If any of you pay attention to Image’s solicitations, you might have seen that the preview text for this issue simply read “Something bad happens.” Coupled with the fact that The Outhouse didn’t receive an early review copy (presumably for fear that the issue would leak), this led me to believe that this issue would be, for a lack of a better term, a big fucking deal. However, upon reading the issue itself I found that all the hype may have been a bit overzealous.
Sure, Prince Robot IV’s wife gets a blade through the face (through the screen?), but she’s just a minor character. I was expecting to see a major character death, or maybe even Marko and Alana’s “split” that was mentioned at the end of last issue. Disappointed definitely isn’t the right word to describe how I felt, but I might say underwhelmed.
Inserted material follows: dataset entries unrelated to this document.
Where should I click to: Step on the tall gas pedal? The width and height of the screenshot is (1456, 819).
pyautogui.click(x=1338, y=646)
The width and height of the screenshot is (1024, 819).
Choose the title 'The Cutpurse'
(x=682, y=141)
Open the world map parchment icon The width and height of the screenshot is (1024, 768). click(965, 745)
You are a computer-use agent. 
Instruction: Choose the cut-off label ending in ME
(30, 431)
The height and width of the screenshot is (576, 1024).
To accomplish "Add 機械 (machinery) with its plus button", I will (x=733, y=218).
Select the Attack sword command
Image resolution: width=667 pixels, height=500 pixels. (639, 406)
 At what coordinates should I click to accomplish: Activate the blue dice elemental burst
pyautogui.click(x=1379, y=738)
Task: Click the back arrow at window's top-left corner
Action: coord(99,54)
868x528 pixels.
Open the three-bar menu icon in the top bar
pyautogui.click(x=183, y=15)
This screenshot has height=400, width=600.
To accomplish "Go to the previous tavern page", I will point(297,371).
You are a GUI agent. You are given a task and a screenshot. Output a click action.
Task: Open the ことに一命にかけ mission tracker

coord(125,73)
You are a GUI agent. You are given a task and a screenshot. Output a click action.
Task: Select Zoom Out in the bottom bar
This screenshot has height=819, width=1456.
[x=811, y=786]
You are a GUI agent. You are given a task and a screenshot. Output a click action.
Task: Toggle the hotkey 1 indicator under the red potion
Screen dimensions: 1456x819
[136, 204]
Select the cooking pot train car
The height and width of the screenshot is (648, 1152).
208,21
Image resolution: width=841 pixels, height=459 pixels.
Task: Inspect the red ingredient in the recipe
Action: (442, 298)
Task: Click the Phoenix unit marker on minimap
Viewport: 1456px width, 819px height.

Still, I thoroughly enjoyed this chapter, even if the story Vaughn is setting up is most likely going to end in tragedy for just about everyone. Not only is Marko continuing to develop a relationship with the bat-faced dance instructor (a relationship which may develop into a romance, a probable catalyst for the future break-up), but Alana starts munching on some hallucinogenic drugs. If someone were ever to teach a class on how destroy a marriage, this issue would make a good textbook. I imagine that someday there will be a stately-looking professor in thick-rimmed spectacles and a tweed jacket pointing to the panel where Alana denies that being the mother precludes her from getting mad stoned and indicating to his students that “This kills the relationship.”
It should be foregone conclusion by this point, but once again Fiona Staples knocks this issue out of the park. The standout moment of this issue was Alana tripping out on “Fadeaway”, a drug she gets from one of her coworkers. The use of panel breaks here is very inventive, splitting the image to imply passage of time and leading up to a full page splash that got a big laugh out of me.
At the end of the day we’re left with a lot of questions. What will destroy our main characters’ marriage first, Alana’s drug habits or Marko’s possible affair? What does Janitor-bot want with Robot’s son? How long will we have to endure images of Robot’s sexcapades? And just like always, Saga gives us more than enough reason to wait for the next issue to get some answers.